Boundaries

“When you arrive in the land the Lord your God is giving you as your special possession, you must never steal anyone’s land by moving the boundary markers your ancestors set up to mark their property.  Deuteronomy 19:14 NLT                                                                                                                               

One of the features of the pagan understanding of reality is that there are no boundaries. Everything that exists is continuous with everything else. The divine, the human, and nature are all part of each other. Whatever is done in one realm occurs in one way or another in the other two. That understanding prevails today, even when we think that we have done away with the divine. So the television show speaks of “non-human animals” saying quite forcefully that we are all animals.
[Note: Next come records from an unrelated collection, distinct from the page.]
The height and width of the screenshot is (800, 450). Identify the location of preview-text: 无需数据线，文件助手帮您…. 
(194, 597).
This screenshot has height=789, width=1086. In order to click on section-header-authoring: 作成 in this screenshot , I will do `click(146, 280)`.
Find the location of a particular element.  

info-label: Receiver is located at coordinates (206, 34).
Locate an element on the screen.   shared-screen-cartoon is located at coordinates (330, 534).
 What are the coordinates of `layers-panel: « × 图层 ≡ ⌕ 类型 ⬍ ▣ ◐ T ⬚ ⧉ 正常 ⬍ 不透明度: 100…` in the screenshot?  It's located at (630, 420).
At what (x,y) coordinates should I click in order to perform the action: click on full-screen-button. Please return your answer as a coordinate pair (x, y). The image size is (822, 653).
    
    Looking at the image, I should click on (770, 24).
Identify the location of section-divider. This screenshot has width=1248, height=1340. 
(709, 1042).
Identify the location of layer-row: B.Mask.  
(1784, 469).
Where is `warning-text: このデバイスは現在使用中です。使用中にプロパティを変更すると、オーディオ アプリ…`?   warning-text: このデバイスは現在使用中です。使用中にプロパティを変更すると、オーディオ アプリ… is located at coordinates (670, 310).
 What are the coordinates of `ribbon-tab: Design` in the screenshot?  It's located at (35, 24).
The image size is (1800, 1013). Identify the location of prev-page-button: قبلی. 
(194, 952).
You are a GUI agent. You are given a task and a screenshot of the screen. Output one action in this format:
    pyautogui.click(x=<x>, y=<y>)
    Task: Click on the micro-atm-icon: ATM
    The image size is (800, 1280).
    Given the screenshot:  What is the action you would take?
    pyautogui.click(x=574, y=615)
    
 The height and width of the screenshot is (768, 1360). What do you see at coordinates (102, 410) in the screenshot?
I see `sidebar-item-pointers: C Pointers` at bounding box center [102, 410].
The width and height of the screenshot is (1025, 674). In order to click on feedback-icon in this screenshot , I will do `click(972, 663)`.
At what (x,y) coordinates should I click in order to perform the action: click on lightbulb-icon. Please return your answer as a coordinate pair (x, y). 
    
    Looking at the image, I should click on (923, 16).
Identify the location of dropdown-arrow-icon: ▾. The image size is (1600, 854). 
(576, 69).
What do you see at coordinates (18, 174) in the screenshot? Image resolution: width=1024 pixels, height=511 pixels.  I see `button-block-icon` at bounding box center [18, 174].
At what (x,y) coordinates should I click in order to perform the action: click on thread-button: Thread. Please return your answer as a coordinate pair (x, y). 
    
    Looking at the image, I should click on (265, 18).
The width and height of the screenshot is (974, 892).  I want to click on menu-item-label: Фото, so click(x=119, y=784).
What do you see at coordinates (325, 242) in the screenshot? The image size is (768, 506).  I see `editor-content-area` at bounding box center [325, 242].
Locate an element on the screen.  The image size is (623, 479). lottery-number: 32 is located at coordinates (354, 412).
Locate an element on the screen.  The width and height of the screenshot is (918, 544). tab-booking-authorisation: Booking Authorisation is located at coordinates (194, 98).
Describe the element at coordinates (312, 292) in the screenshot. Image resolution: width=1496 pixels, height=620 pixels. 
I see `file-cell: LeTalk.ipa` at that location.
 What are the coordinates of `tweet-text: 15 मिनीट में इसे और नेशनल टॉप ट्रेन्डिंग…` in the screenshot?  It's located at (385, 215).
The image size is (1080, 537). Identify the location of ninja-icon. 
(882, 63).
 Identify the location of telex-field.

This speaks to the epidemic of “shop-lifting,” a euphemistic way of talking about robbery. Retail stores now count their losses from theft in the billions of dollars. There is no boundary between your stuff and mine. If I want it, it is mine.

In the same way there is no boundary around sexual behavior. The current upset over the Epstein files is very ironic. We have known for a long time that for people who can afford them sexual orgies are almost a norm, but now the situation has come out from under the rock where it had been hiding in plain sight, and suddenly people who have known about it all the time are shocked. They should not be. No boundaries.

What has happened? We have abandoned the Biblical world view which tells us that there is a boundary between us and God and thus that there are boundaries in his world. This is what the 10 Commandments are all about. There are boundaries marking out the way you treat God, and in the same ways there are boundaries marking out how you treat others: their physical life, their sexual life, their property, their reputation, and their stuff in general. When we observe the boundaries for the love of God, we can live together without hurting one another.

There is a story that in India they were having to hire “watchers” to make sure the bus drivers didn’t steal the fares. But then they had to hire “watchers” to watch the watchers. When it began to appear that they needed to hire a third level of watchers, someone said, “Why don’t we just hire Christian bus drivers?”  Boundaries. Are you and I joyfully living within the boundaries, or are we moving them to suit ourselves?